Let $V$ be a vector space. Let $\alpha$ be an endomorphism of $V$. Under what circumstances does there exist a proper subspace $E<V$ and $\mathbf d\in V\backslash E$ such that the hyperplane $E+\mathbf d$ is invariant under $\alpha$?
I know that for some $2\times 2$ matrices, the invariant line does not pass through the origin. In general, if $1$ is an eigenvalue of $\alpha$, then there exists an invariant hyperplane which does not include $0$. However, having $1$ as one of the eigenvalues seem to be just a sufficient condition. Can anyone give a necessary and sufficient condition?
I am willing to limit the discussion to $V=\mathbb R^n$ or $\mathbb C^n$ if necessary.
Assume a linear transformation, $\alpha:V\to V$ and $d\neq 0$ and subspace $E$ such that $E+d$ is invariant.
We claim that $E$ must be invariant.
Indeed, if $\alpha(E+d)=E+d,$ then $d-\alpha(d)\in E\cap \alpha(E)$.

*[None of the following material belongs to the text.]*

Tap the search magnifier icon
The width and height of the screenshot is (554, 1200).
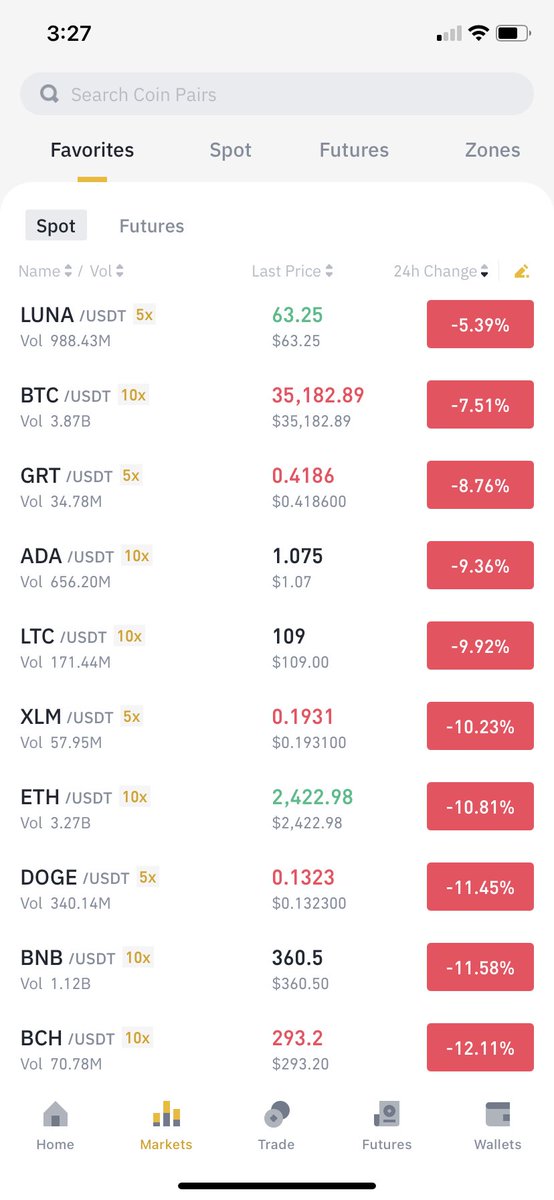[x=49, y=94]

Therefore, if $v\in E\setminus T(E),$ then $v+d= v'+T(d)$ for some appropriate $v'\in T(E),$ but then $v=v'+T(d)-d\in T(E)$ by assumption, which is a contradiction. The other inclusion is similar, or you could simply say that $dim(E)\geq dim(T(E))$, but we just showed $E\subseteq T(E)$.
Now, we know that $\alpha(d)=d+w$ for some $w\in E$, so a necessary condition is the existence of an invariant subspace $E$ and a linearly independent one-dimensional subspace $E'$such that $\alpha(E')\subseteq E\oplus E'$.
In case $V$ is finite dimensional over $\mathbb{C},$ apply the Jordan Normal Form to $\alpha$ restricted to $E\oplus E',$ yielding a basis of generalised eigenvectors. Note that one such generalised eigenvector $d'$must lie outside $E$ and hence $d'=\lambda d+w'$ for some $\lambda\in \mathbb{C}$ and $w'\in E$.
Then, $\alpha(d')=\lambda d+w+\alpha(w'),$ and $w+\alpha(w')\in E,$ implying that, in fact, $d'$ must be a generalised eigenvector with corresponding eigenvalue $1$.
As you seem to know that this is sufficient (which should also follow from the above), $\alpha$ has these properties if and only if one of its eigenvalues is $1$.